IGNOMINIOUS INCARCERATION
Dopo l’abbuffata di merch, intorno alle 22:00 si comincia con la musica. Iniziano questi esordienti dagli United Kingdom, fuori prossimamente col debutto su Earache: il melodeath con cantato brutal proposto dalla formazione è anche accettabile, sempre che siate disposti a tollerare dei musicisti con magliette bianche e orsetti in bella mostra. Il giovane Steve Brown alla chitarra poi sembra uno dei BMTH, qualità che conquista l’interesse anche delle ragazzine variopinte delle prime file. Uno showcase di meno di 20 minuti che non lascia alcun segno.
DEEZ NUTS
E va bene, lo ammettiamo. Chi scrive si è bevuto quasi 300 km per vedere i Deez Nuts sostanzialmente. Sin da quando la navigazione casuale su MySpace ha generato la scoperta della creatura di JJ Peters, ex-batterista degli osannati I Killed The Prom Queen, è stato amore al primo ascolto.
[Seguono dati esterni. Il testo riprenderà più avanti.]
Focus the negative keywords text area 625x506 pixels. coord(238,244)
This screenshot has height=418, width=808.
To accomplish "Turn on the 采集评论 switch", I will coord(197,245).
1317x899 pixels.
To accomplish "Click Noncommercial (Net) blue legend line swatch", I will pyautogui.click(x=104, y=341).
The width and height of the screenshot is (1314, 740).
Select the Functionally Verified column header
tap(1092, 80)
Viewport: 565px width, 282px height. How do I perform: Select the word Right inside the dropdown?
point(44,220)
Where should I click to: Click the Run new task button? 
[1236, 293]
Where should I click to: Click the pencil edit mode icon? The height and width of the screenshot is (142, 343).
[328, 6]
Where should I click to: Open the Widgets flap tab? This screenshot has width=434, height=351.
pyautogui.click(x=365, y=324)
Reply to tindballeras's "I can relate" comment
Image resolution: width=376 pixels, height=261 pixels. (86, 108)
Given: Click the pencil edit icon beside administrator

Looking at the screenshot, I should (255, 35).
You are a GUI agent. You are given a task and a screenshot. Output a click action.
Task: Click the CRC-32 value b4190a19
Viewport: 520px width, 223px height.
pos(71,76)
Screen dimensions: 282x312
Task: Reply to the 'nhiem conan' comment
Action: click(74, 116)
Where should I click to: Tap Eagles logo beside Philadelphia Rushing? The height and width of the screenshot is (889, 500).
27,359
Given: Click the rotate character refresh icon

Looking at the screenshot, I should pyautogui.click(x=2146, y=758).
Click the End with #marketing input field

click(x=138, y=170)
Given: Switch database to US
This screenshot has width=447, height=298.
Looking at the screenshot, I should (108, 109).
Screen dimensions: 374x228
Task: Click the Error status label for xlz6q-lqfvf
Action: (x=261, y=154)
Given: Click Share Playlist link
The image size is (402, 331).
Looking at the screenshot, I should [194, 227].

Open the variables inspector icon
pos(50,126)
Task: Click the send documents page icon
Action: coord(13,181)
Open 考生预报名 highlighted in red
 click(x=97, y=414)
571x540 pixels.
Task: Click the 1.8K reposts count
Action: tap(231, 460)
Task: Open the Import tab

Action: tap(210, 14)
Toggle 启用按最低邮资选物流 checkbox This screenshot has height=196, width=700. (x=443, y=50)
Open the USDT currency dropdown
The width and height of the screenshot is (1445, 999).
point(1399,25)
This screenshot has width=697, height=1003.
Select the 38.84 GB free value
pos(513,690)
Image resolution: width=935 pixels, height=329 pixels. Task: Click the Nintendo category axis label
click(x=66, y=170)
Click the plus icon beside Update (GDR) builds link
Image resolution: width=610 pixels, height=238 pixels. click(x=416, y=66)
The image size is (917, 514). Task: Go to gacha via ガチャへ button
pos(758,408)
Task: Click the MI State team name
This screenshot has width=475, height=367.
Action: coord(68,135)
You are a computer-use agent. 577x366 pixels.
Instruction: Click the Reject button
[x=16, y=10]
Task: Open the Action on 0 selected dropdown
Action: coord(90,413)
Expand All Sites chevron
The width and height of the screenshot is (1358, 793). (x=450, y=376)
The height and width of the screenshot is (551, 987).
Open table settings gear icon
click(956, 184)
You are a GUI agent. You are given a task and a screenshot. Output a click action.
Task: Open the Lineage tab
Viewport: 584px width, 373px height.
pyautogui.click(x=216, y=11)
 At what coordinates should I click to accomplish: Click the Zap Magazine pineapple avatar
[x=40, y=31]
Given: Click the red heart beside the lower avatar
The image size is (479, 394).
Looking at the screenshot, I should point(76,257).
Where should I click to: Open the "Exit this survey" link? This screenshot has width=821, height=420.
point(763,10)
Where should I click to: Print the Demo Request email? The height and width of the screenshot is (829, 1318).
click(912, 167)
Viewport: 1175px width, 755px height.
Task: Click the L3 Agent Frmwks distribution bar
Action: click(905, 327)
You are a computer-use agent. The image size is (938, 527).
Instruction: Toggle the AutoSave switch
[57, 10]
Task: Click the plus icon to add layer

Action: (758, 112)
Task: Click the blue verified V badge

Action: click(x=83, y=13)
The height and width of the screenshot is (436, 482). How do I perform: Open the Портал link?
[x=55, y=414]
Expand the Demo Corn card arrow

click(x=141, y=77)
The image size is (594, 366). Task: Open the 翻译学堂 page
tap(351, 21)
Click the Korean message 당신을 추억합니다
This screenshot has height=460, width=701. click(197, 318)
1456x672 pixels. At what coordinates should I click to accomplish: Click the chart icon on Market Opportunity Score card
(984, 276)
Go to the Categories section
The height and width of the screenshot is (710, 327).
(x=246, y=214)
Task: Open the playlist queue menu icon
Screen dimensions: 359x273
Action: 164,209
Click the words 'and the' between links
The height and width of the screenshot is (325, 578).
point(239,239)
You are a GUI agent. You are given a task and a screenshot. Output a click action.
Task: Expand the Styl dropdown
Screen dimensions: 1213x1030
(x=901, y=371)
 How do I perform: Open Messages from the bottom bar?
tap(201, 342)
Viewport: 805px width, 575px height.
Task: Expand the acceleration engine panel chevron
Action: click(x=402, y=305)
Il groove-hardcore/hip hop degli australiani poi, con quelle gang vocals esplosive, è concepito per la sede live, ed è per questo che, il sottoscritto e i pochi conoscitori della formazione, non aspettavano altro che farsi sbattere il microfono in faccia ed esplodere nei cori devastanti dei party-anthem dei canguroni tatuati. Lo show, anche se striminzito per il minutaggio, ha riproposto l’intero EP “Rep Your Hood”, da “There’s A Party Over Here…” alla devastante title track. Aspettative ripagate quindi e ora non vediamo l’ora di mettere le mani sul full-length “Stay True”!.
THE RED SHORE
Balzati agli onori di cronaca per un incidente mortale nel tour australiano degli All Shall Perish del 2007, gli australiani The Red Shore saranno giovani, ma dimostrano immediatamente di sapere il fatto loro: il loro death metal è tecnico, ultraviolento e brutale, anzi “brootal”! Si sprecano infatti breakdown apocalittici, pig squeals, growl gutturali, come nella migliore tradizione di queste giovanissime formazioni estreme. C’è da sottolineare come il tasso tecnico sia ben più elevato degli opener Ignominious Incarceration, e l’aggiunta presenza scenica esuberante li rende appetibili anche ai palati più esigenti ed esperti nel locale (non che ce ne fossero molti). La foga riesce pure a far scaturire i primi focolai nel pit, reazione che non fa che sottolineare la bontà della formazione. Una simpatica rivelazione.
BRING ME THE HORIZON
Dopo la figuraccia al Live di Trezzo, quando le voci di un Oli Skyes influenzato hanno inizato a circolare fuori dal New Age, le aspettative a riguardo della serata sono crollate immediatamente sottozero. Al momento di salire sul palco però, a mezzanotte passata, il minuto e tatuatissimo frontman si è dimostrato in discreta forma, saltellante, carico e voglioso di incitare la piccola folla tutta per lui. Sin dall’opener (il nuovo singolo “The Comedown”) si fanno notare dei suoni precisi e potenti, che rendono maiuscola la prestazione degli inglesi, sorretti dal loro esercito di fedelissimi, tra i quali moltissime ragazzine, che dal labiale cantano tutte le parole delle canzoni muovendosi quasi stessero ascoltando una qualsiasi canzonetta di Rihanna. Lo show continua alla grande e dal nuovo “Suicide Season” fanno bella mostra “Diamonds Aren’t Forever” e “Chelsea Smile”, accorpandosi ai pezzi migliori del debutto, ad esempio “For Stevie Wonders Eyes Only”. A metà esibizione pure JJ Peters (Deez Nuts) salta on stage per un featuring apprezzatissimo. I BMTH sanno come tenere il palco, non c’è dubbio, e questa performance in condizioni di grazia cambierebbe l’opinione di molti detrattori, anche loro troppo interessati all’estetica e alla mercificazione. Il contrasto grottesco tra l’arcobaleno di colori, le capigliature bizzarre e il death metal del gruppo non è ancora del tutto una normalità, ma ben venga questa generazione di nuovi deathsters, nella quale, vogliamo sperare, ci sarà sicuramente qualcuno che riesce ad andare oltre ai pruriti da t-shirt e alla lacca per capelli per allargare la sua conoscenza del genere e supportare la scena.